Thursday, April 9, 2009

How to Mitigate the Urgent to Focus on the Important

I have just gone through a short essay of HBR. In this essay, Gina Trapani shared some important tips for effective time manegement and to ehance personal productivity.

Gina wrote "Busy people have two options when they decide how their workdays will go: they can choose to be reactive to urgent demands on their time, or proactive about focusing on what they decide is important. The only way to actually get things done is to mitigate the urgent to work on the important".

She further differentiate between urgent and important tasks: "Urgent tasks include things like that frantic email that needs a response RIGHT NOW; a sudden request that seems like it'll only take two minutes but often ends up taking an hour; a report you've got to write up before a meeting . . . Urgent tasks are usually short-term and we're drawn to them because they keep us busy and make us feel needed. But dealing with a constant stream of urgent tasks leaves you wrung out at the end of the day, wondering where all the time went, staring at the undone actual work you've got to complete”

She further considered “Important work moves you and your business towards your goals. The important stuff doesn't give us that same shot of adrenaline that the urgent requests do. It can involve thinking out long-term goals, being honest about where you are and want to be, and just doing plain hard work that feels boring and tedious".

Finally, She provides the following points and conceded that an awareness of the difference and a few simple techniques can help:

Choose three important tasks to complete each day. Write them down on a slip of paper and keep it visible on your desk. When you have a moment, instead of checking your email, look at the slip, and work on an item. Keep the list to just three, and see how many you can complete.

Turn off your email client. Shut down Outlook, turn off new email notifications on your BlackBerry, do whatever you have to do to muffle the interruption of email. When you decide to work on one of your important tasks, give yourself an hour at least of uninterrupted time to complete it. If the web is too much of a temptation, disconnect your computer from the Internet for that hour.
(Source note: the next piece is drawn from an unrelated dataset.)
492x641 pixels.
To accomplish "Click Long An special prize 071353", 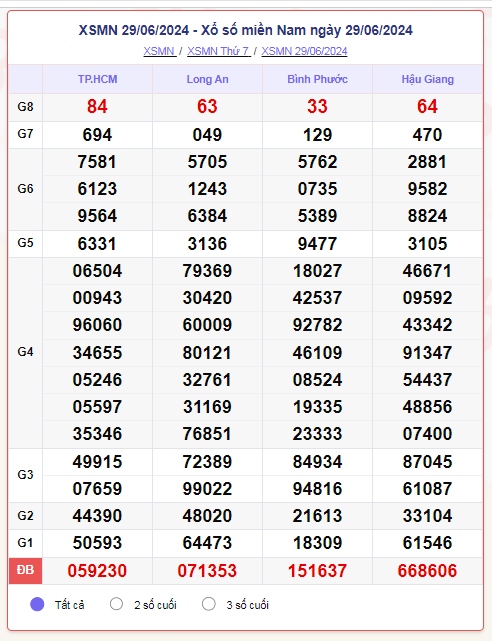I will (x=207, y=571).
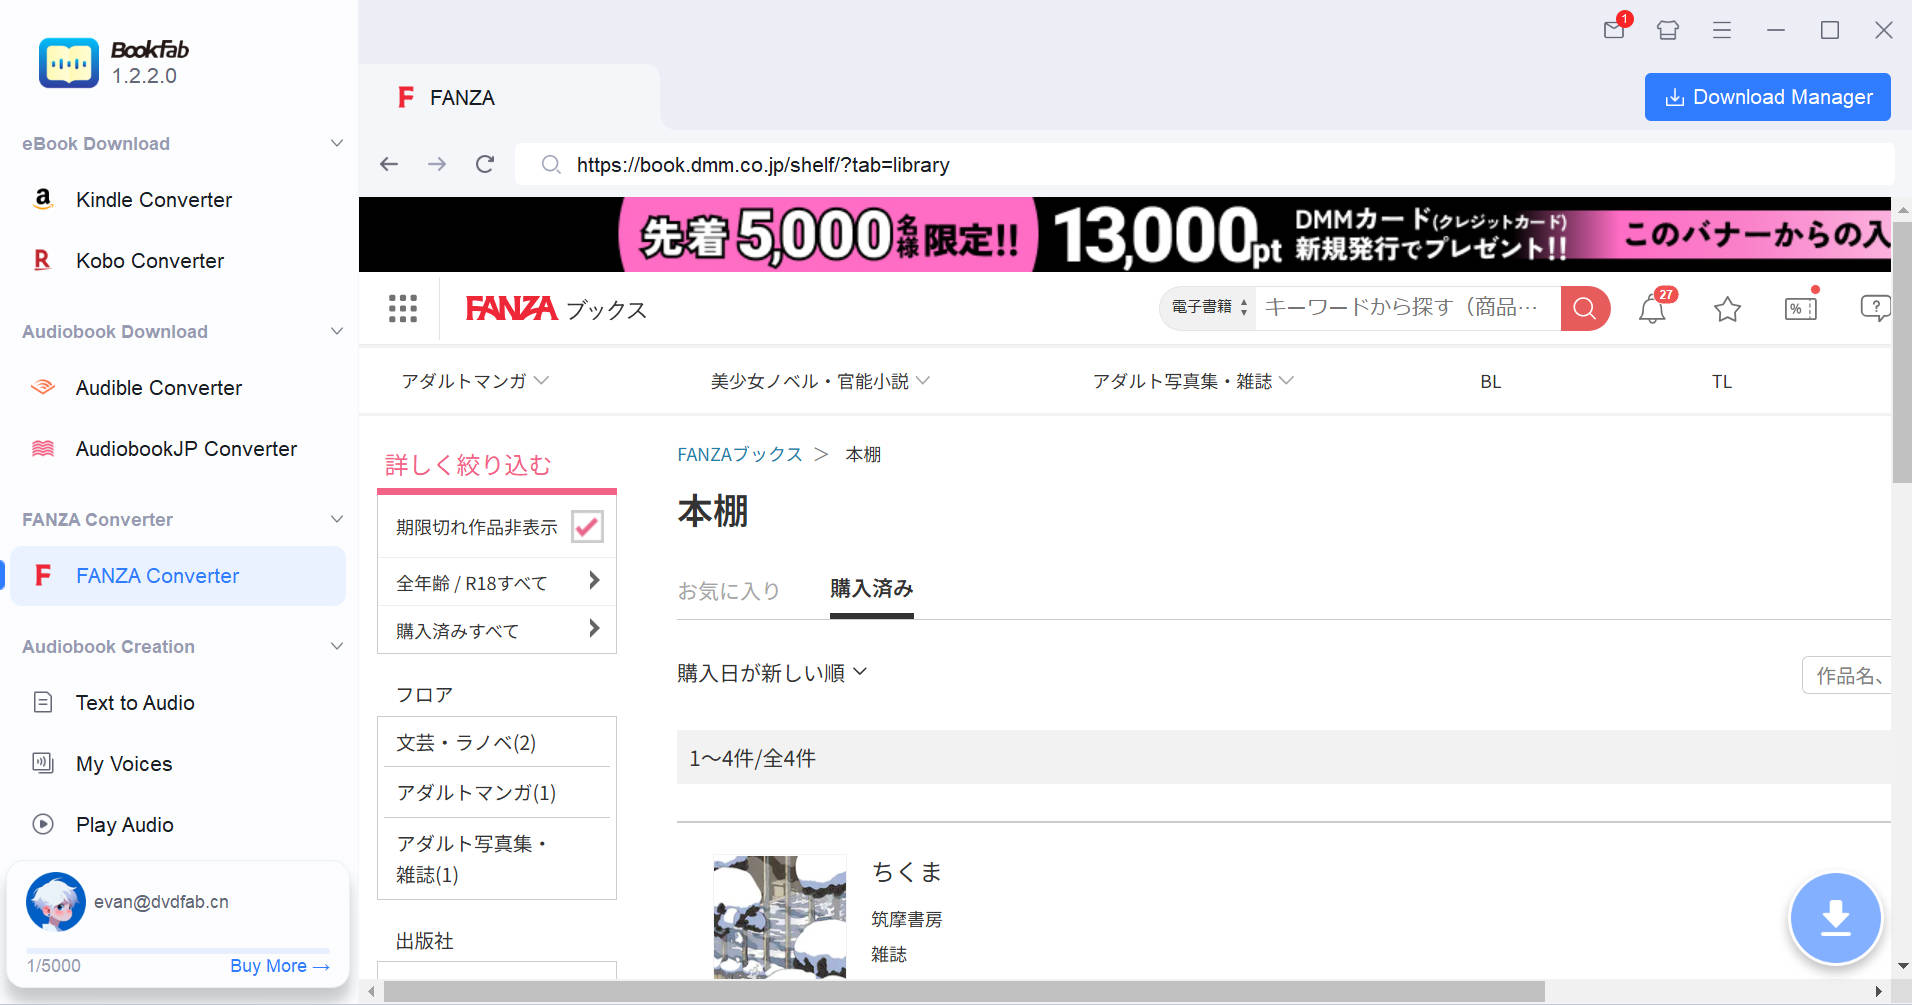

Set up a weekly 20-minute meeting with yourself. Put it on your calendar, and don't book over it — treat it with the same respect you'd treat a meeting with your boss. If you don't have an office door or you work in an open area that's constantly busy, book a conference room for your meeting. Go there to be alone. Bring your project list, to-do list, and calendar, and spend the time reviewing what you finished that past week, and what you want to get done the following week. This is a great time to choose your daily three important tasks.